Sri Lanka is in great danger and citizens’ hardships will persist till the end of the year, President Ranil Wickremesinghe told Parliament on Wednesday, while yet again seeking support from opposition parties that are reluctant to join his government.

“We are in great danger. The country could extricate and be secured from that danger only if we all face this challenge together as one people. It is vital that honorable members of this Parliament as well as the entire populace contribute with their own strength towards the effort of nation building,” he said in his first address to the House since being elected President on July 20.

The six-time Premier rose to the country’s top office amid an unprecedented economic crisis that set off political turbulence, as mass protests ousted the Rajapaksas, the former ruling clan, although their party still holds a majority in the legislature.

While some in Sri Lanka see the senior politician’s election as reason for hope, others accuse him of “protecting” the discredited Rajapaksas, and stifling dissent by targeting his critics.

Outlining his plans, including one to draw up a 25-year national economic policy, President Wickremesinghe said he expects to conclude the staff level negotiations with the International Monetary Fund (IMF) “expeditiously and successfully”.

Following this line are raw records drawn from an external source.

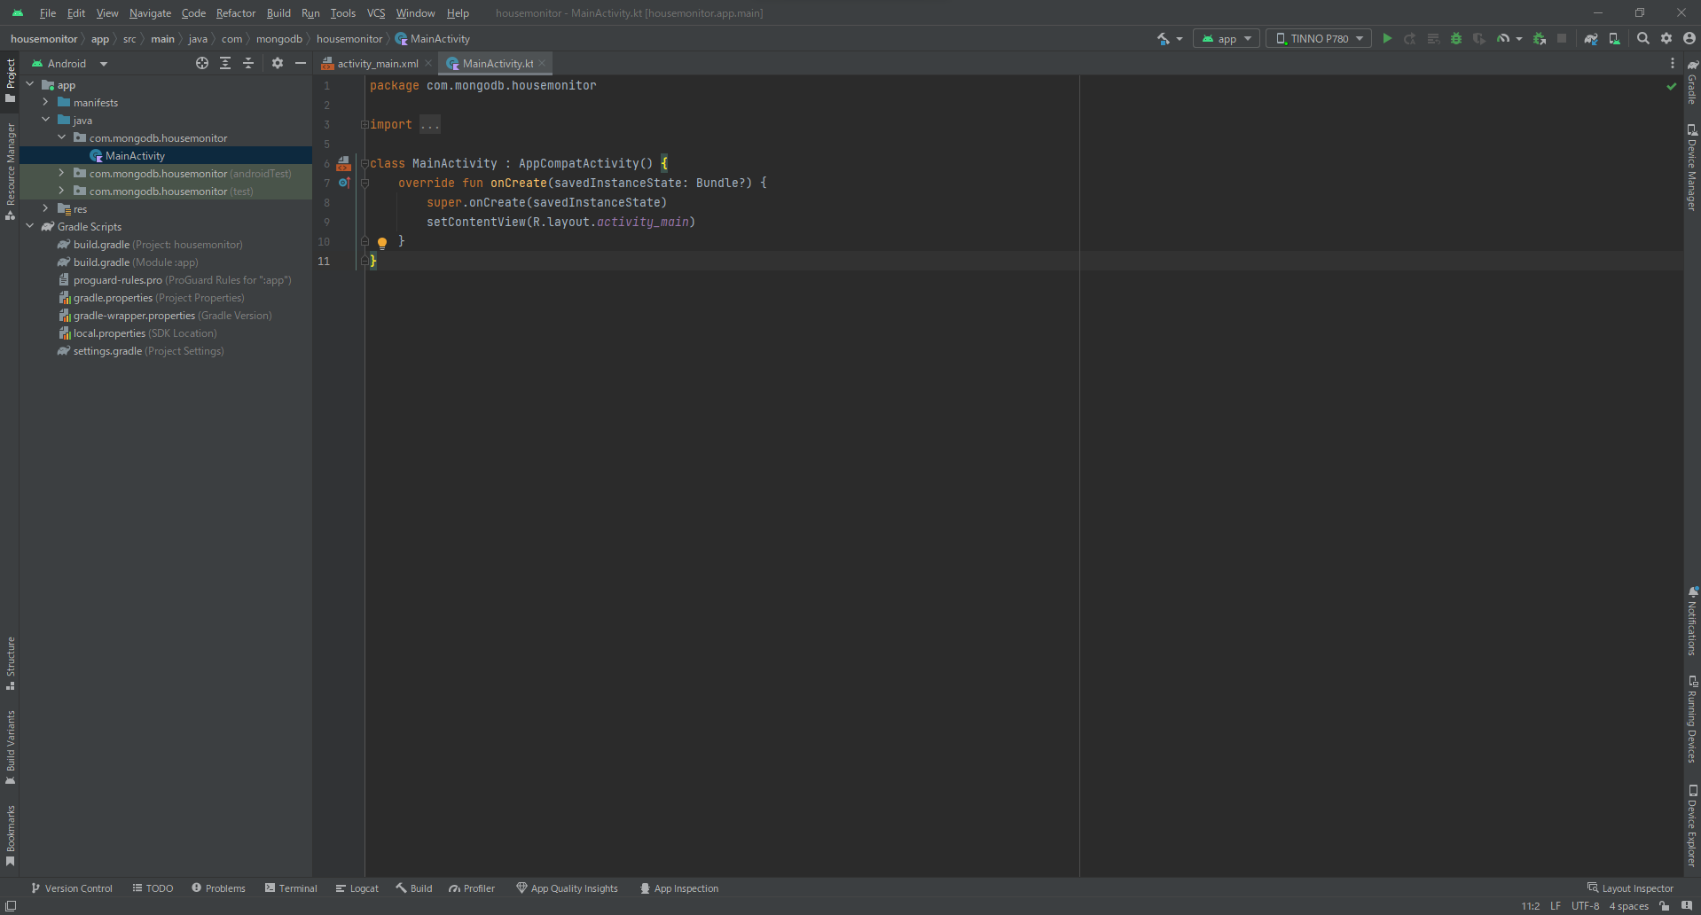Viewport: 1701px width, 915px height.
Task: Run the app with the green play button
Action: [1387, 39]
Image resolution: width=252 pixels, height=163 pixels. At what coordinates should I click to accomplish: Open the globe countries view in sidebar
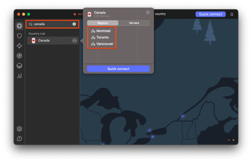click(19, 26)
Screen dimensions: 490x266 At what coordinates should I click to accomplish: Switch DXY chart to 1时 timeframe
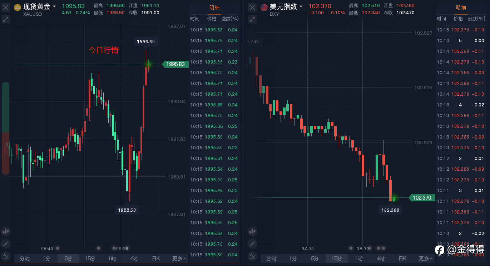point(359,259)
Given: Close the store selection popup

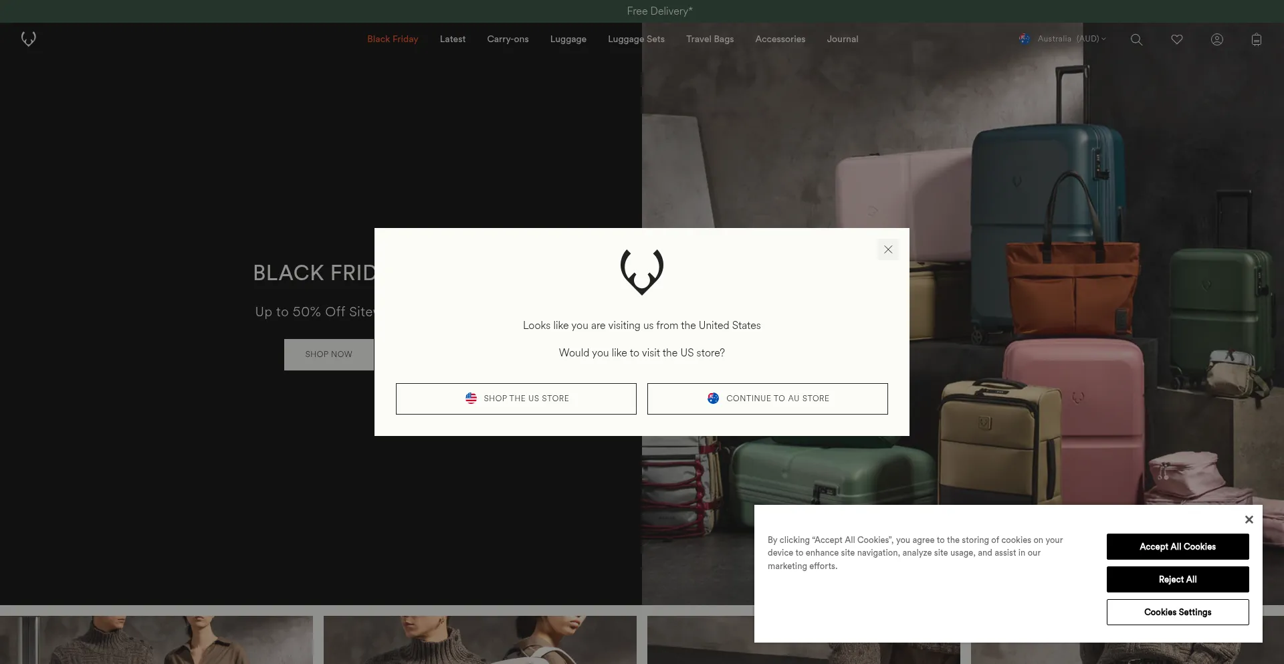Looking at the screenshot, I should [x=888, y=249].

Colombo is counting on an Extended Fund Facility from the IMF, but the international lending institution has made its support contingent on “adequate financing assurances from Sri Lanka’s creditors that debt sustainability will be restored.”

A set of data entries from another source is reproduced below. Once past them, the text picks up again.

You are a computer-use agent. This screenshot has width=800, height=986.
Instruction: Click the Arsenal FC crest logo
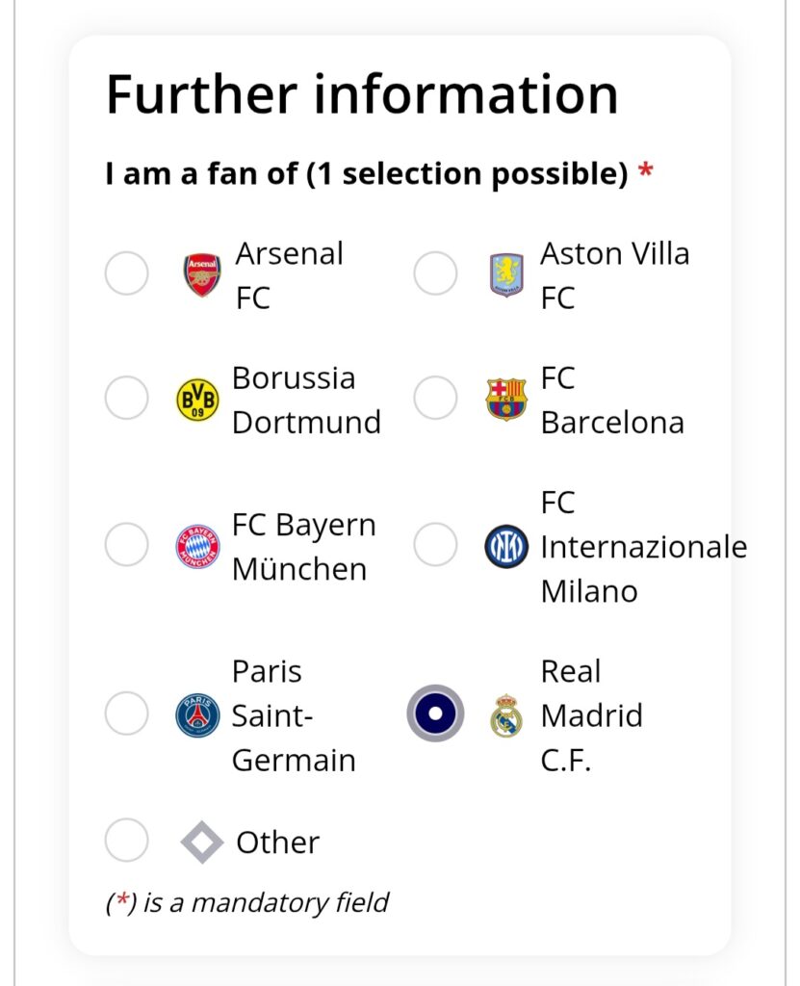click(x=202, y=274)
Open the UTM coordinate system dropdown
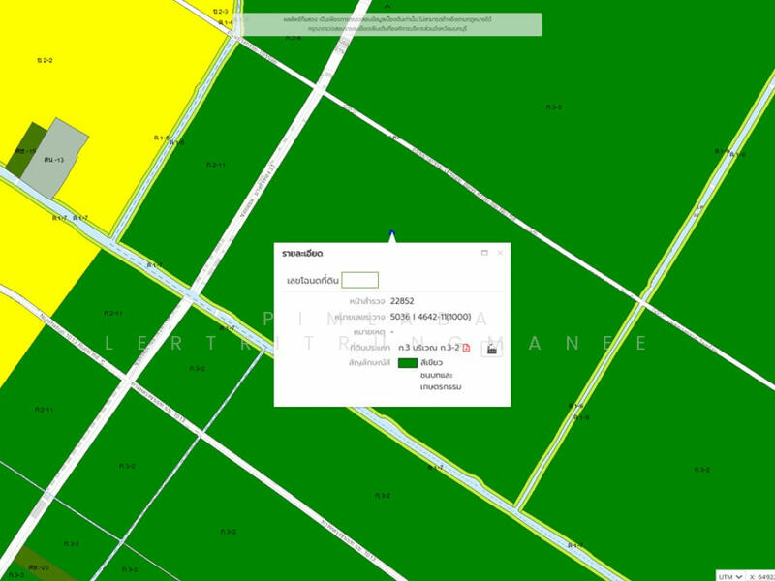Screen dimensions: 775x581 [x=731, y=574]
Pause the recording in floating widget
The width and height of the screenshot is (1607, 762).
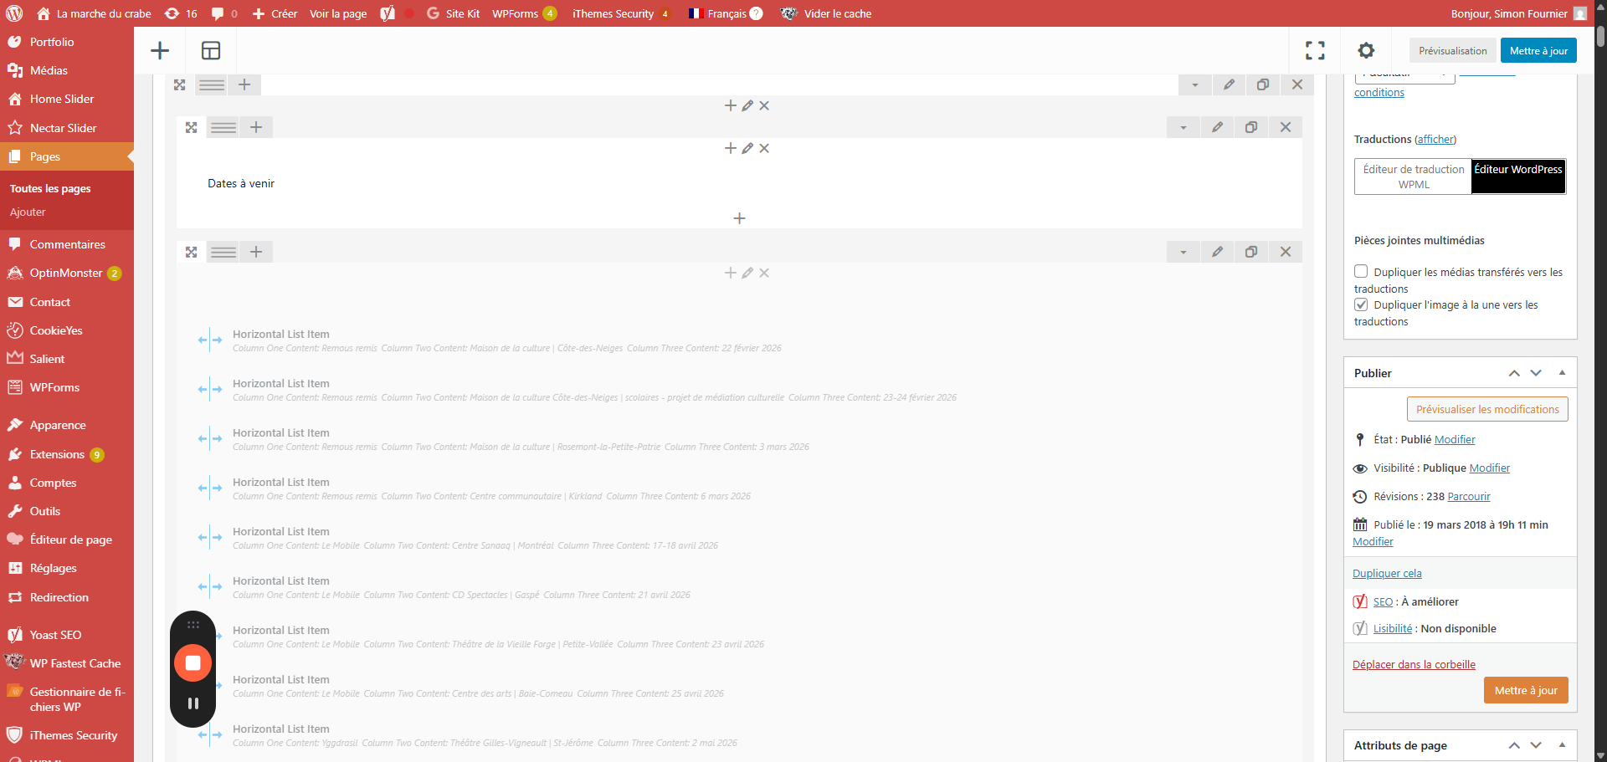[193, 703]
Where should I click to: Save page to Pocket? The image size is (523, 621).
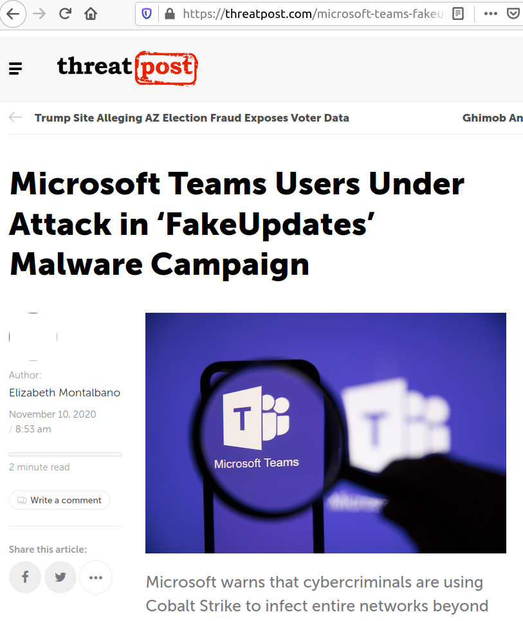coord(513,14)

Wickremesinghe said the government has “commenced” finalising its debt restructure plan in collaboration with Lazard and Clifford Chance, international financial and legal experts that Colombo hired for the purpose, after opting for a pre-emptive default on its $51 billion foreign debt in April.

“We would submit this plan to the International Monetary Fund in the near future and negotiate with the countries who provided loan assistance. Subsequently, negotiations with private creditors would also begin to arrive at a consensus,” . Wickremesinghe said, even as economists in Sri Lanka warn that the process of negotiating a debt restructure is complex and likely long-drawn.

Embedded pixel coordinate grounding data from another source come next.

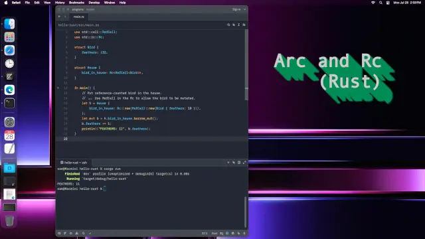Open editor controls icon at toolbar right end
This screenshot has width=425, height=239.
click(x=244, y=25)
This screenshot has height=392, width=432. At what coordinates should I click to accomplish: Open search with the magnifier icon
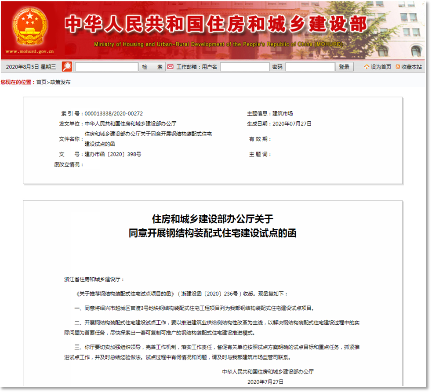click(66, 66)
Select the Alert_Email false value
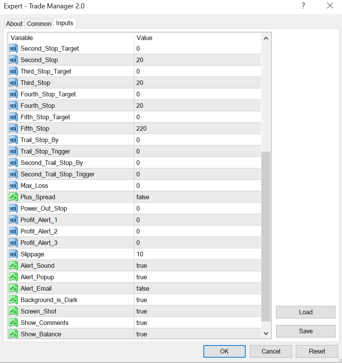 click(143, 288)
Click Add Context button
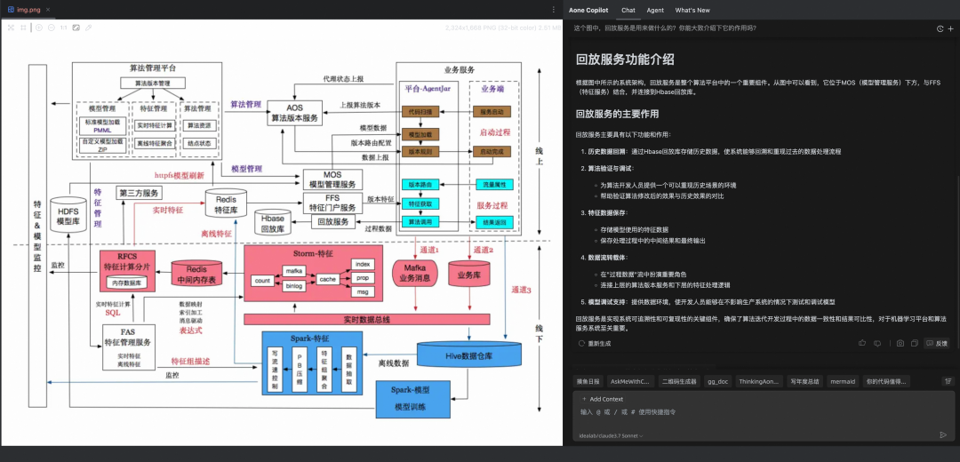 click(x=603, y=399)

Meanwhile, pointing to a “shrinking” middle class and widening income disparity, Wickremesinghe underscored the need for initiatives targeting vulnerable communities, but did not mention any specific economic relief programme that his government might implement.

As Sri Lanka awaits an IMF programme, which could take months to be finalised, the government has sought bridge financing support including from India, which has already extended nearly $4 billion assistance this year, and China.

Although Beijing’s assistance, totalling $2.8 billion, during the pandemic years was critical for Sri Lanka, it is yet to respond to Colombo’s request for further assistance, apart from a $74 million grant announced in May.

Indian help highlighted

President Wickremesinghe made a “special mention” of the assistance provided by India, in Sri Lanka’s efforts towards economic revitalisation.

“The Government of India under the leadership of Prime Minister Narendra Modi, has given us a breath of life. On behalf of my people and that of my own, I convey our gratitude to Prime Minister Modi, the Government, and people of India,” he told the House.